**DOCUMENT:**
The
Counterpunch piece raised a few hackles...The article that follows,
"Brando on Brando,"made me realize,
not long after Brando's death at the age of 80, how much he interested
me, both as a performer and activist.
The third article, "Marlon
Brando, Grand Inquisitor,"
is byour standard Variety-style report...
ACTORS

Brando's
Comments Draw Fire, Support; Jews Should Lead the Call for Diversity
By Jordan Elgrably.
Counterpunch. Los Angeles
Times Apr 22, 1996. pg. 3
Morning Report (Calendar, April 8) referred to Marlon Brando's
now-familiar remarks on "Larry King Live" about Jewish
filmmakers in Hollywood. Apparently Brando was referring to ethnic
stereotyping and a lack of diversity for nonwhite film roles.
His remarks offended the Jewish Defense League and other sectors
of the Jewish community.
As a Sephardic Jew who is in fact a minority within the larger
Jewish community itself, I tend to agree with Brando's criticism.

Lines of data:
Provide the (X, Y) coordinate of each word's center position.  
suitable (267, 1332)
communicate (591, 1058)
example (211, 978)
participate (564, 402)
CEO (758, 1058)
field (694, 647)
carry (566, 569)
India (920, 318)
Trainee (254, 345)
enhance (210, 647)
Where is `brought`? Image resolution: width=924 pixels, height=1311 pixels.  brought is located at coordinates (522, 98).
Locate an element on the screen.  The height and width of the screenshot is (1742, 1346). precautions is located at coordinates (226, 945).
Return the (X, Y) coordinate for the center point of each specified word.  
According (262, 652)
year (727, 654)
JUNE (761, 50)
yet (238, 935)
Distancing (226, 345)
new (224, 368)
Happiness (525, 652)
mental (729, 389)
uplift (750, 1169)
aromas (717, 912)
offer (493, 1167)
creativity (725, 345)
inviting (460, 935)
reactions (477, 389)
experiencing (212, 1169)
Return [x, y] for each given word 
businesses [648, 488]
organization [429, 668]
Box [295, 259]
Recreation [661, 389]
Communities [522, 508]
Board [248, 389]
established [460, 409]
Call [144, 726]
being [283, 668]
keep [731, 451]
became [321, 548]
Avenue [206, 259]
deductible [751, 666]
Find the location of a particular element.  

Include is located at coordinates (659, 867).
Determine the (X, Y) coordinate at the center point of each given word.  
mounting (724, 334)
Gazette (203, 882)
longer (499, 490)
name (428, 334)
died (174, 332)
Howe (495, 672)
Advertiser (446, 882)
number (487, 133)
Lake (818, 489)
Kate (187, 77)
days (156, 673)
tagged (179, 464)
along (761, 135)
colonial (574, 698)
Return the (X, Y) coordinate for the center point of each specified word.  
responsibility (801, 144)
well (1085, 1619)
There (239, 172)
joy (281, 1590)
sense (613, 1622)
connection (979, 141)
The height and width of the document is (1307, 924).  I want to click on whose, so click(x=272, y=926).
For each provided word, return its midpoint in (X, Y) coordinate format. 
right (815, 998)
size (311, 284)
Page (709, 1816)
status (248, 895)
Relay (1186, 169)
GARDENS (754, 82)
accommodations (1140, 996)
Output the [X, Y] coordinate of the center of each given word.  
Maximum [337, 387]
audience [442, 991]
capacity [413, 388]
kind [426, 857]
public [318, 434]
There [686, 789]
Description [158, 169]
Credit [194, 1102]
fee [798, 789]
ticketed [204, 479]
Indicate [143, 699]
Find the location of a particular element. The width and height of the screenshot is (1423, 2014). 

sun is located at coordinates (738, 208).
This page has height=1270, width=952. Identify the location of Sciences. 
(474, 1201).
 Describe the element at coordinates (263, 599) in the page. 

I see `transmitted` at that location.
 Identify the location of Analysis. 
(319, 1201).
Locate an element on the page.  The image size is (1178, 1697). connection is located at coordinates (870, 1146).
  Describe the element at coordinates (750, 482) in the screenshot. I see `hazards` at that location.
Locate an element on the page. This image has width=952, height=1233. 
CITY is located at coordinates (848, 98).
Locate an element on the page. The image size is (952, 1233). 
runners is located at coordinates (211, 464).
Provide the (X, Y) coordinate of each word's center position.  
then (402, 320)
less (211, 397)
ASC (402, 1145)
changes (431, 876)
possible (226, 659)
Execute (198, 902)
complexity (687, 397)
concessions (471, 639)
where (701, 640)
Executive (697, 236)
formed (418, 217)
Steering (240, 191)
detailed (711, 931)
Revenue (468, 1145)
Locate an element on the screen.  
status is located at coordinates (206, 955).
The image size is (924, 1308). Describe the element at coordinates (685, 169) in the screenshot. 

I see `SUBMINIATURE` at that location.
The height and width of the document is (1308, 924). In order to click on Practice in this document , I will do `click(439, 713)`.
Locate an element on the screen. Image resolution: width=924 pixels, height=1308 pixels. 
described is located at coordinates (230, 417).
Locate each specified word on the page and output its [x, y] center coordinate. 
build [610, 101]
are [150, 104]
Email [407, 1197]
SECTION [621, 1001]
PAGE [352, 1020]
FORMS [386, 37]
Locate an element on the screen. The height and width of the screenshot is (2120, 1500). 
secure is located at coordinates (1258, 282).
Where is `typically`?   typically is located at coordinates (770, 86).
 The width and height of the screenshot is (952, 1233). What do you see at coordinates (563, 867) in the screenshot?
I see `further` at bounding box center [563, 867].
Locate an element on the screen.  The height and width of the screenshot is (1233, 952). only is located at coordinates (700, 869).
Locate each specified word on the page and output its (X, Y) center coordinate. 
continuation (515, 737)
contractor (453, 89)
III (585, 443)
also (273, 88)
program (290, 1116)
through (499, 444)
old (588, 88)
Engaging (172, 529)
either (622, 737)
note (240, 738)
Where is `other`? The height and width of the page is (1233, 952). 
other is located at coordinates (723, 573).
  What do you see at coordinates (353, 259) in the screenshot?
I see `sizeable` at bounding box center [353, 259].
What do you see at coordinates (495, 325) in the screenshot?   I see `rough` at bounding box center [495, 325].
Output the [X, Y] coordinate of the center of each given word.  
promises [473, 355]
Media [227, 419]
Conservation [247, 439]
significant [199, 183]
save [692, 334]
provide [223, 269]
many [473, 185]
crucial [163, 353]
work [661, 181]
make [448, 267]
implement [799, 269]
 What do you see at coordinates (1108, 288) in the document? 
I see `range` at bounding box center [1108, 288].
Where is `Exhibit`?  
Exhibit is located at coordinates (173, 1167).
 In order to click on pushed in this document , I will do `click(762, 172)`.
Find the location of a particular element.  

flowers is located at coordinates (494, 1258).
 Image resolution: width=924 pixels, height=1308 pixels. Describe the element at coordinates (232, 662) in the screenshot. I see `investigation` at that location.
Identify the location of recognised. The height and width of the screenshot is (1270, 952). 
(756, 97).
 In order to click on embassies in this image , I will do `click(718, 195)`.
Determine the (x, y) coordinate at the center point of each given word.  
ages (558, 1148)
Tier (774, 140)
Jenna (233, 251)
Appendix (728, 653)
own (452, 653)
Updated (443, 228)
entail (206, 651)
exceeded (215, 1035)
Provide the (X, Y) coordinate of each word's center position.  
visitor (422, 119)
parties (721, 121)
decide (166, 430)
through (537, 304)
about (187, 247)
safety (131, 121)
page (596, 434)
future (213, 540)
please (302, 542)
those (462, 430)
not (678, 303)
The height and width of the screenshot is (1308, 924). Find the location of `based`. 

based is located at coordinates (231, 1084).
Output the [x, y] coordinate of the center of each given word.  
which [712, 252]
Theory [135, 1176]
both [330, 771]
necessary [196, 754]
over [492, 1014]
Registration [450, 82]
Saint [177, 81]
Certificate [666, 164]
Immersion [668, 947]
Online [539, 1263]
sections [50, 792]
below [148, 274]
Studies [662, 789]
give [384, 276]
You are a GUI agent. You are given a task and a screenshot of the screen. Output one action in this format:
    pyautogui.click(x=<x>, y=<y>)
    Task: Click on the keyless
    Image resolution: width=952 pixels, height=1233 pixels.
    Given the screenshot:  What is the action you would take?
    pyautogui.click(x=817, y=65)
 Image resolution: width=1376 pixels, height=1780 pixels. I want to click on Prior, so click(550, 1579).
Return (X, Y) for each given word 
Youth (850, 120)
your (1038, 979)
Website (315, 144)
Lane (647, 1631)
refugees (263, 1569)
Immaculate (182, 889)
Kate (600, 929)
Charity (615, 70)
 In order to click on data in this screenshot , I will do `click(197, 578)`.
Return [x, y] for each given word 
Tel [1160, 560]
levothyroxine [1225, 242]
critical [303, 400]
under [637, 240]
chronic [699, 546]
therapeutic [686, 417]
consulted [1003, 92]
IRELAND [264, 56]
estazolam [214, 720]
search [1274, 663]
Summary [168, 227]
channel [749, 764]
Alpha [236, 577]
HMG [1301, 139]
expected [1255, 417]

**PROBLEM:**
In the text about Marlon Brando, on which television program did Brando make his remarks about Jewish filmmakers in Hollywood?

**THE SOLUTION:**
He made them on "Larry King Live."